Communication – Exceptional communication skills, both written and verbal, are non-negotiable components of a strategic leader. Read often, focus not only on professional development, but other non-fiction and fiction books too. Stimulate your mind with knowledge and words. Stretch outside your comfort zone by leading meetings where senior leaders will be present. Seek opportunities to convey team objectives and be sure to hold yourself accountable to a high standard as well as others.
Alignment – Take the extra step to make sure key stakeholders are on the same page, taking special care to not shy away from holding those in leadership roles accountable to delivering on projects you’re involved in. This will garner respect as they see successful outcomes stack up in your wake.

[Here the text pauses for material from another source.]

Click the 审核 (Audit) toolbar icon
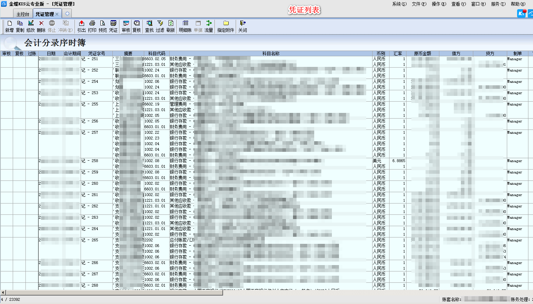 (x=126, y=26)
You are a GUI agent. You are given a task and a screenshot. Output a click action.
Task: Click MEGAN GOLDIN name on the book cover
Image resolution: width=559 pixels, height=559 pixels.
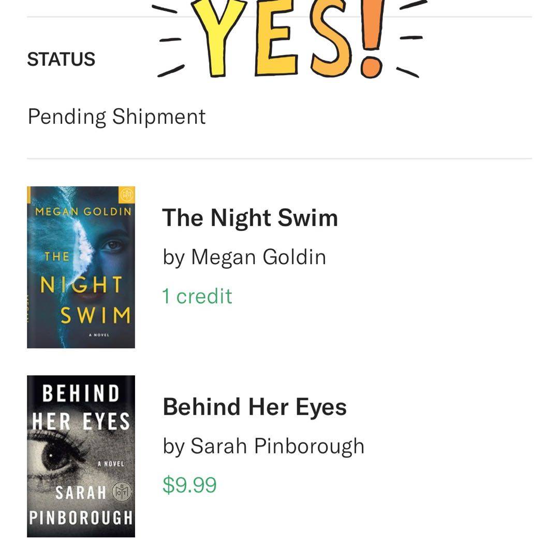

Decisiveness – Laboring over tough decisions is a tell-tale sign of someone who hasn’t yet grown comfortable with the responsibility of their role. Train yourself to make decisions quicker once the proper due diligence has been done. Don’t let perfect become the enemy of good.
Deal-Making – Nearly all of the best strategic financial leaders I know are on a constant quest to find a good deal. To acquire a target for a great purchase price. To drive the best value out of vendors. To help drive large scale customer negotiations. And in private companies, to identify other entrepreneurial opportunities to generate additional returns.
And how can companies seeking to hire a key financial role ensure they’re not either asking a strong line cook to be the executive chef at a James Beard Award-winning restaurant, or forcing Rembrandt to color within the lines of a children’s coloring book? Doing either – effectively under or over scoping the roles and thereby hiring the wrong level person – will likely result in turning over the position.
Scope the Role – Are you looking for someone to prepare and/or review financial statements? Someone to produce management reports? Or are you looking for someone to help decide on whether a debt, equity or hybrid capital raise is appropriate to finance an acquisition? Draw the line between the cyclical functionality and tactics versus more significantly impactful strategic initiatives.
Impact on Decisions – Will this person be only responsible ultimately for the production of financial information and reports, or will they have a significant say in the decisions made from leveraging the information? Figure out if the role falls more on the side of the spectrum of production and review than contribution to or driving of significant decisions.
Evaluate Peer Level – Are you calling the role a CFO? Figure out what other C-suite roles are involved from strategic and decision-making perspectives, and make sure you’re ready to include this person at the same level. Perhaps the role is scoped as a Controller, but it’s the top financial post at your company – if this person will be relied upon to help shape and craft the course of the company, an elevated title may be warranted.
Fresh MBAs and young CPAs with public accounting experience would like to think the most technically proficient, smartest person in the room will be CFO, and of course, everyone think’s they’re the smartest when they’re young! But the truth is the best, most effective financial executives I’ve worked with possess a confluence of finely honed soft skills and business acumen on top of strong technical experience, which becomes the lens through which they lead their businesses forward. So, do you have what it takes to be CFO?